Mortgages — Mortgages And Deeds Of Trust Distinguished
Lanny is finally in a position to buy his first home. He has begun to research the entire process so that he has some comfort level about the purchase. In his research, he has found references to mortgages and deeds of trust. In some of the articles he has read, the terms are used interchangeably. What is the difference between the two?
In connection with real estate financing, sometimes the terms mortgage and deed of trust are used interchangeably. The two are not the same; important differences exist.
What Is A Mortgage?
A mortgage is a document that evidences a lender’s security interest in a home.

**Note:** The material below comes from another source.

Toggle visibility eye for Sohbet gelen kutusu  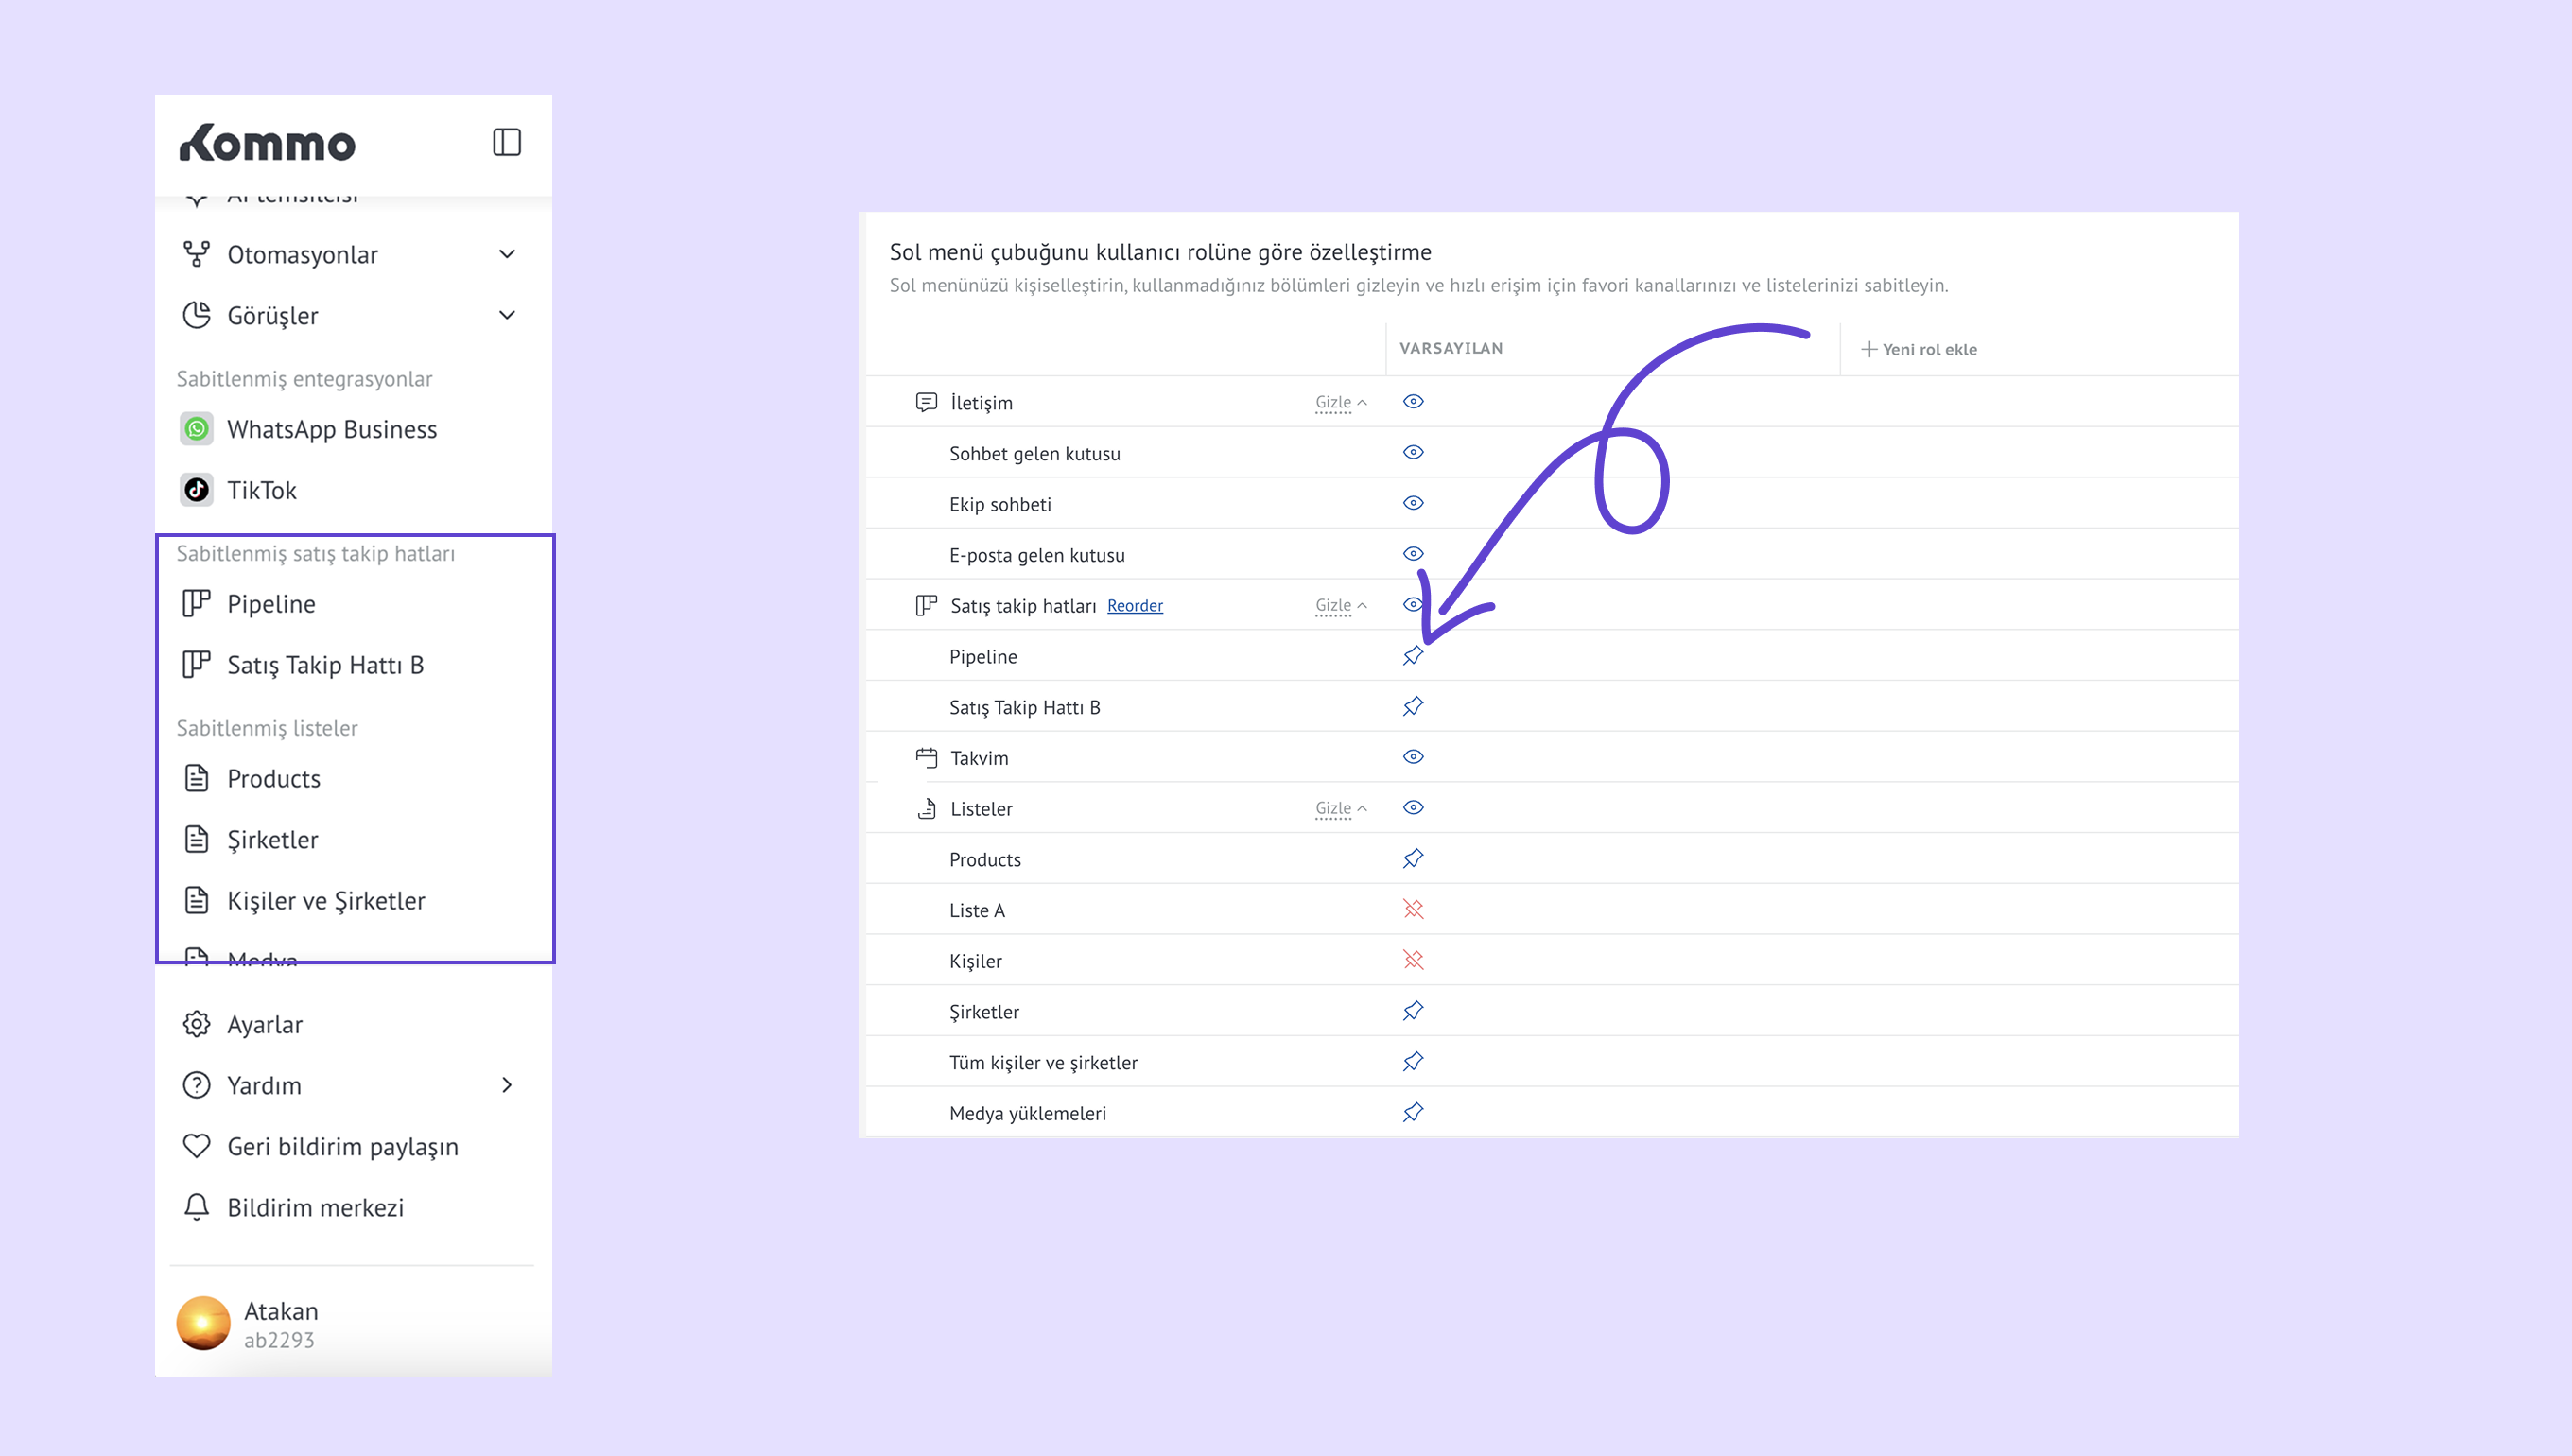click(x=1412, y=452)
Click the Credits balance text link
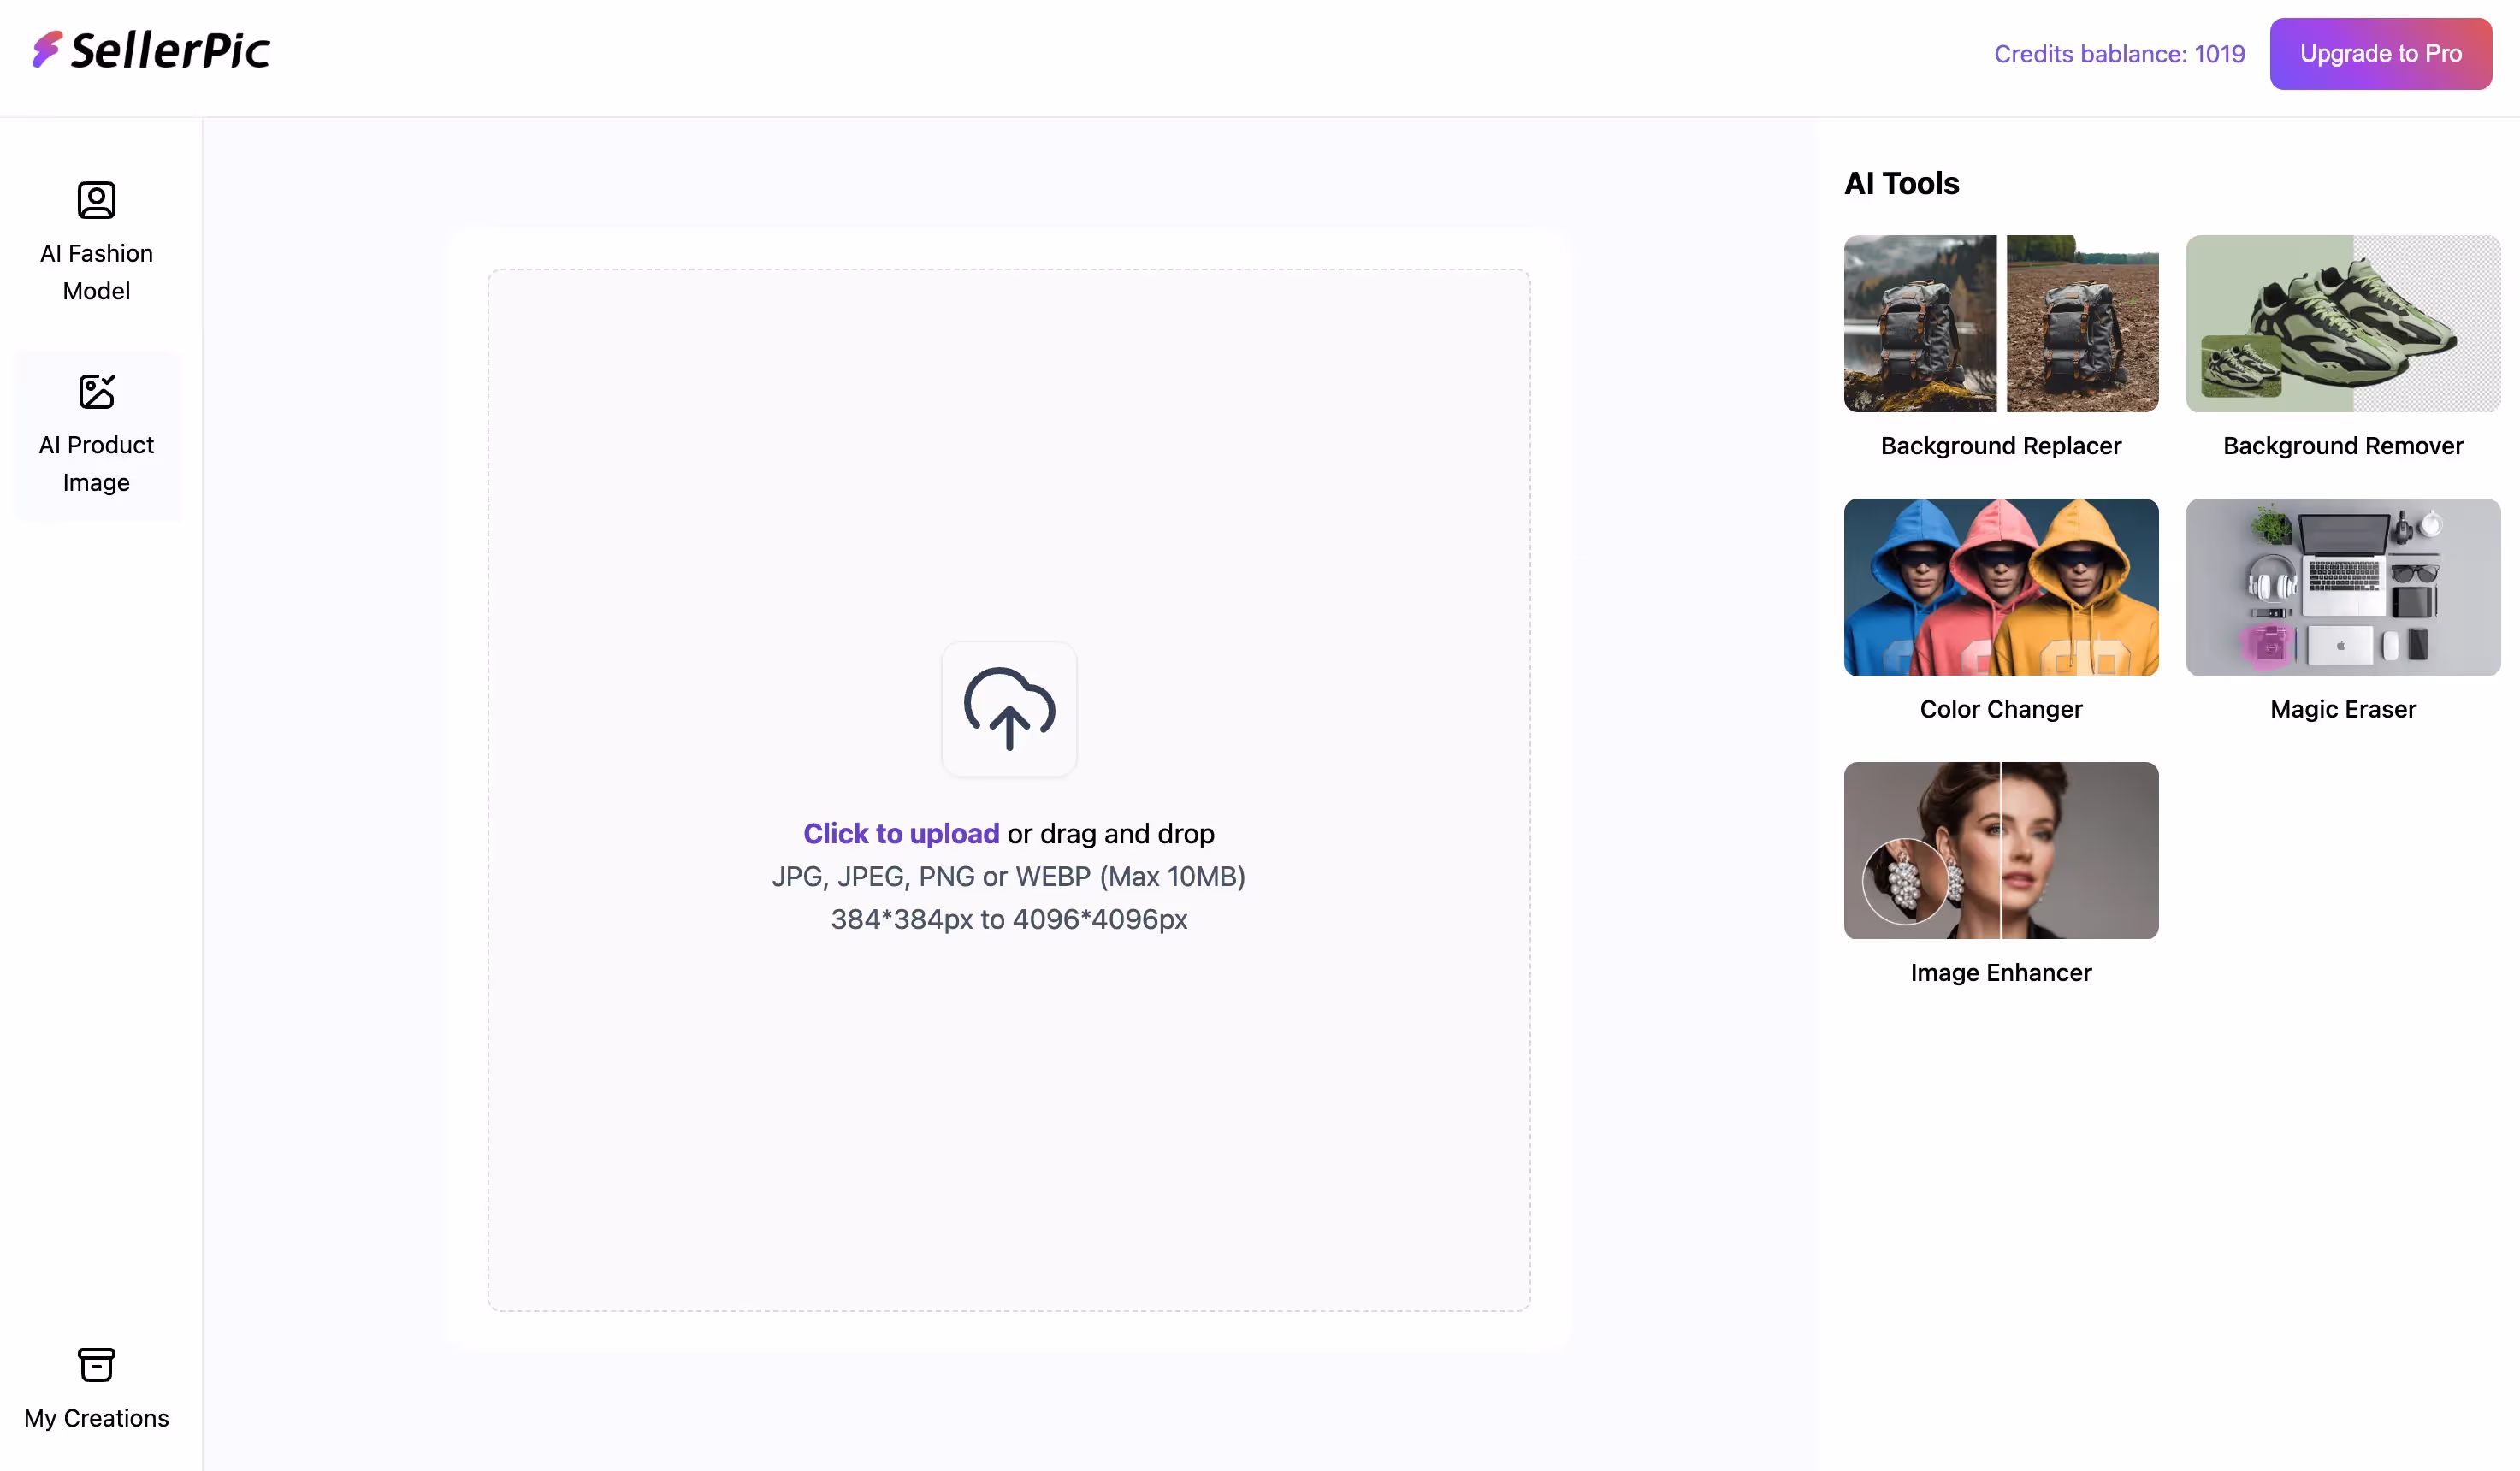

There are two parties to a mortgage: the borrower and the lender. At the time the lender makes the loan, the lender records the mortgage among the appropriate public records so that others are put on notice of the lender’s security interest in the home. In the event the borrower fails to repay the mortgage indebtedness in accordance with the terms of the loan, the lender has the right to foreclose on the property secured by the mortgage. The process is referred to as a judicial foreclosure. More than one-half of the states in the United States use mortgages as security instruments. The other states use deeds of trust.
What Is A Deed Of Trust?
Essentially, a deed of trust serves the same function as a mortgage; however, there are a few important differences. As is the case with a mortgage, a deed of trust is recorded among the appropriate public records. It shows that there is a lien on the property at issue. A deed of trust involves three parties: a borrower, a lender and a trustee. The trustee holds the temporary title until the indebtedness is repaid by the borrower. Notably, the trustee has the power to sell the property if the borrower defaults on the loan. The process upon default does not involve the court system.
The manner in which a mortgage loan is secured is determined by state law. As the relevant laws vary from one state to another, the applicable state law should be consulted for further details.